First, let’s talk retail. Retailers worldwide have developed sophisticated retailing techniques to better serve their customers – as such, they’re constantly looking for the competitive edge and better ways to reach customers, more efficient customer journeys and opportunities to proactively meet customer needs.
These retailers don’t see themselves as “product-centric” suppliers, but rather fulfilling customer needs, and asking themselves “what else can I do for the customer?”
It’s time for airlines to follow suit.
For a long time, airlines that have pursued product-centricity have been challenged by:
- Limited visibility into individual traveller preferences
- Difficulty selling and servicing a broad range of personalised offers
- Struggled to manage complex partnership agreements due to inadequate system capabilities
Being customer-centric is vital to being one of today’s successful retailers. Guiding shoppers, both online and offline, in a way that encourages them to add items to their shopping baskets.

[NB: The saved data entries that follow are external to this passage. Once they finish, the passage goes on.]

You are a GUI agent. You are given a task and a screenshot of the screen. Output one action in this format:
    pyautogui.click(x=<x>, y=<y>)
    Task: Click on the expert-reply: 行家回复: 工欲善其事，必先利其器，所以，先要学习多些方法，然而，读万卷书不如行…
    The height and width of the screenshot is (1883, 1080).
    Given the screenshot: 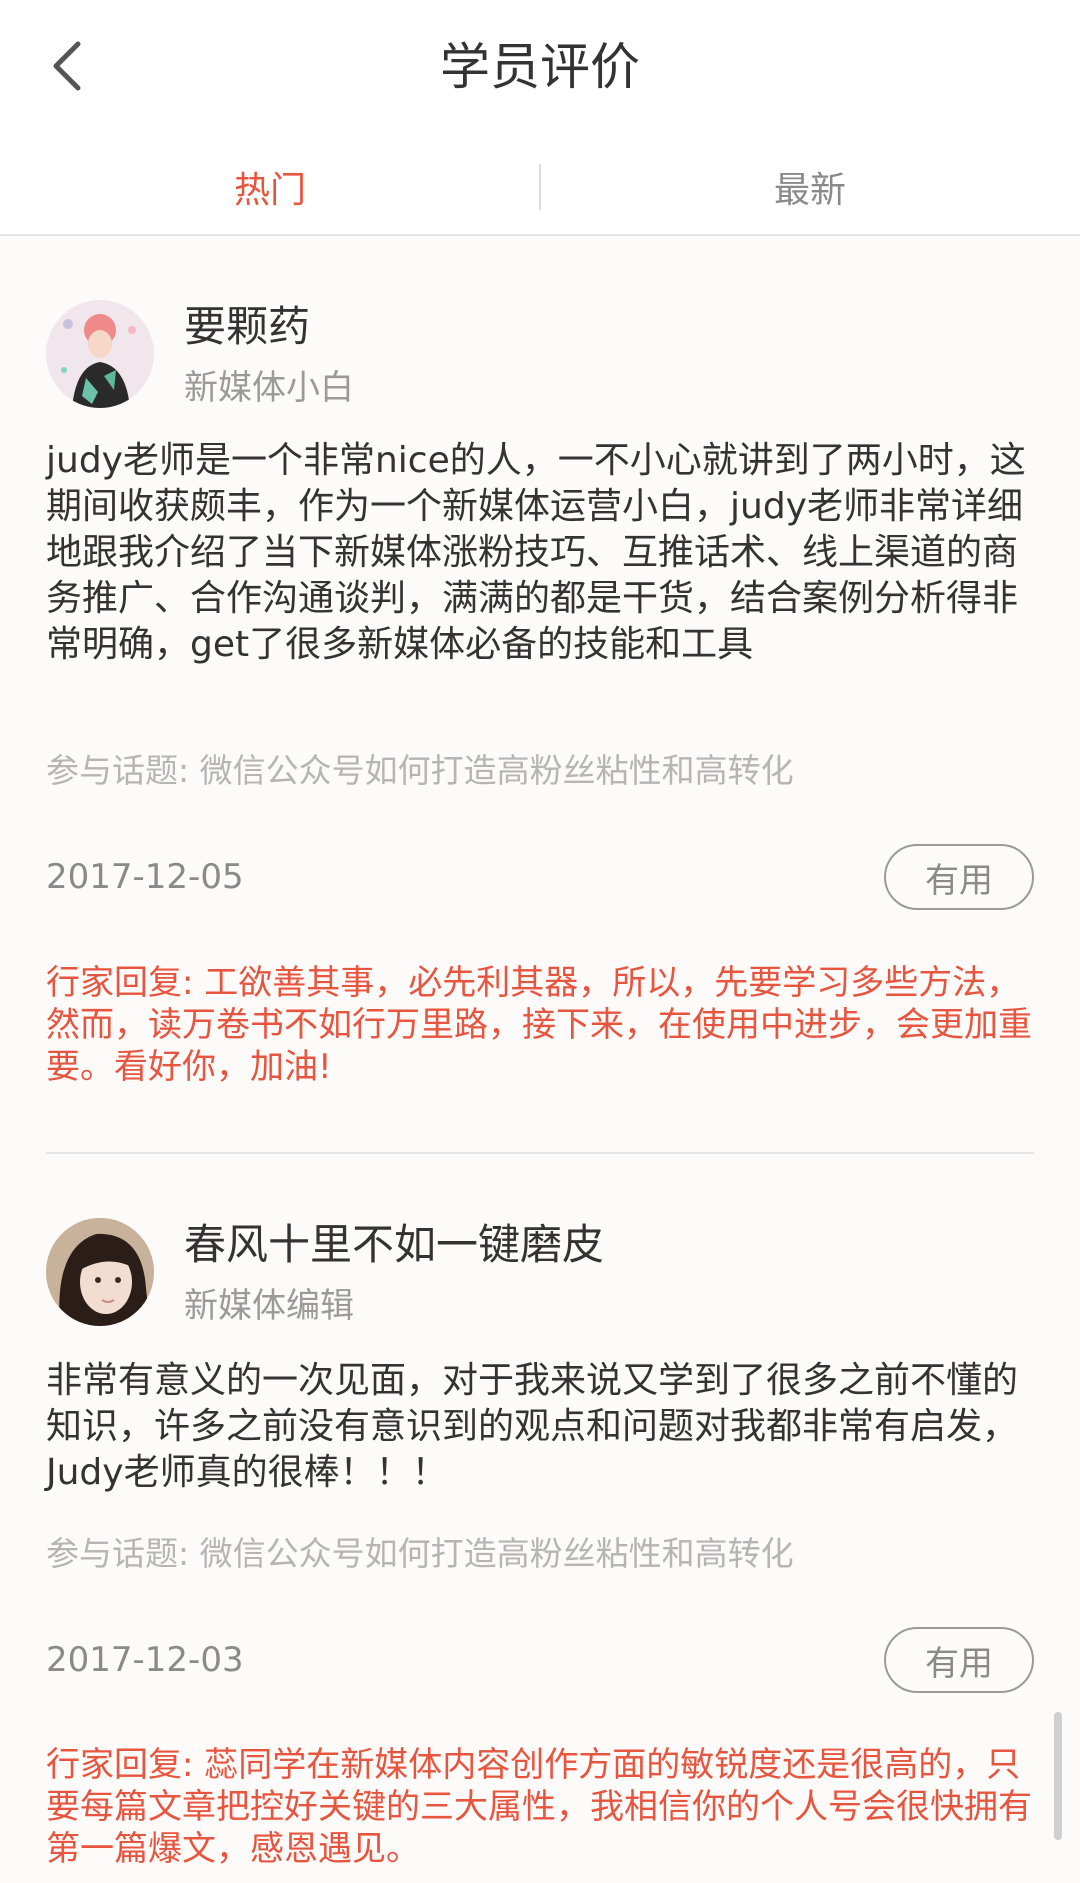 What is the action you would take?
    pyautogui.click(x=539, y=1025)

There’s no difficulty for airlines to demonstrate a fundamental mindset shift to think beyond the seat, and truly behave like retailers by enabling customer-centric innovation. The new frame of reference among the airline retailing model is: “How do I fulfil my customer’s end-to-end needs to capture maximum share of wallet, while maximising the lifetime value of each customer?”
Besides, travellers want to be recognised so they can enjoy personalised, contextualised, and seamless experiences that meet their needs throughout their traveller experience.
Technology and modern consumer experiences are key drivers of evolving customer expectations. The thing about ‘retailing’ is, that it puts the customer at the heart of the business to become more customer centric.
Even in today’s environment, challenges persist in identifying end-users and their needs, launching new products promptly, dynamically pricing in real-time, monitoring product consumption status, managing ancillary products, introducing updated payment methods, and servicing offers. As a true retailer, addressing all of these challenges is essential to better serve customer needs.
Exploring technological advancements in retailing could help to unlock significant revenue opportunities, which according to McKinsey airline retailing – essentially selling products in new ways, could be worth $40 billion by 2030.
The task at hand is to address the packing of relevant offers in real-time across multiple channels, which should include both air and non-air services, in order to fulfil the customer’s needs throughout their journey.
Our strategy is simple
ClarityIFR allows airlines to tailor offers that are dynamically retailed, while being seamlessly fulfilled and delivered as orders on-board. It’s a need to help airlines put their distinctive stamp on the map, prioritising the decisions that can be made for them in real-time.
Airlines already hold access to a great deal of data that’s enriched with purchasing decisions from each individual, and by prioritising data collection and analysis – this is how airlines can adapt and adjust to today’s conditions and purchasing behaviours in real-time by constructing relevant and target-group specific offers. As a result of doing so they shall unlock:
- Greater relevant offers driven by continuous customer searches, purchasing history and pricing algorithms will significantly improve customer engagement and satisfaction.
- Customers will benefit from attractive, tailored offers that creates better conversion rates for airlines.
- Improving customer choice based on demand forecasting will optimise sell-through rate, reduce costs, and increase supply chain efficiency.
Why should airlines care about offers and orders?
Embarking on this transformation means airlines must consider every aspect of the customer journey, including shopping, booking, payment, delivery and financial back-office processes. Working backwards from the customer experience and simplifying retail-fulfilled processes to accommodate travellers will enhance differentiation in a crowded marketplace, promote loyalty and deliver profitable, sustainable revenue growth.
A world of flexible offers and orders is on the horizon. Those who partake will deliver:
- Greater personalised and higher-margin content
- Use real-time data flows from offers and orders to grow revenue and reduce costs
- Improve choice for customers by embarking on new partnerships
- Customers will benefit from a transparent shopping experience
While the transition has become gradual, the good news is that the industry initiatives are already underway to address these challenges. Dynamic bundling, offers and dynamic pricing are just a few of the ways being dealt by airlines.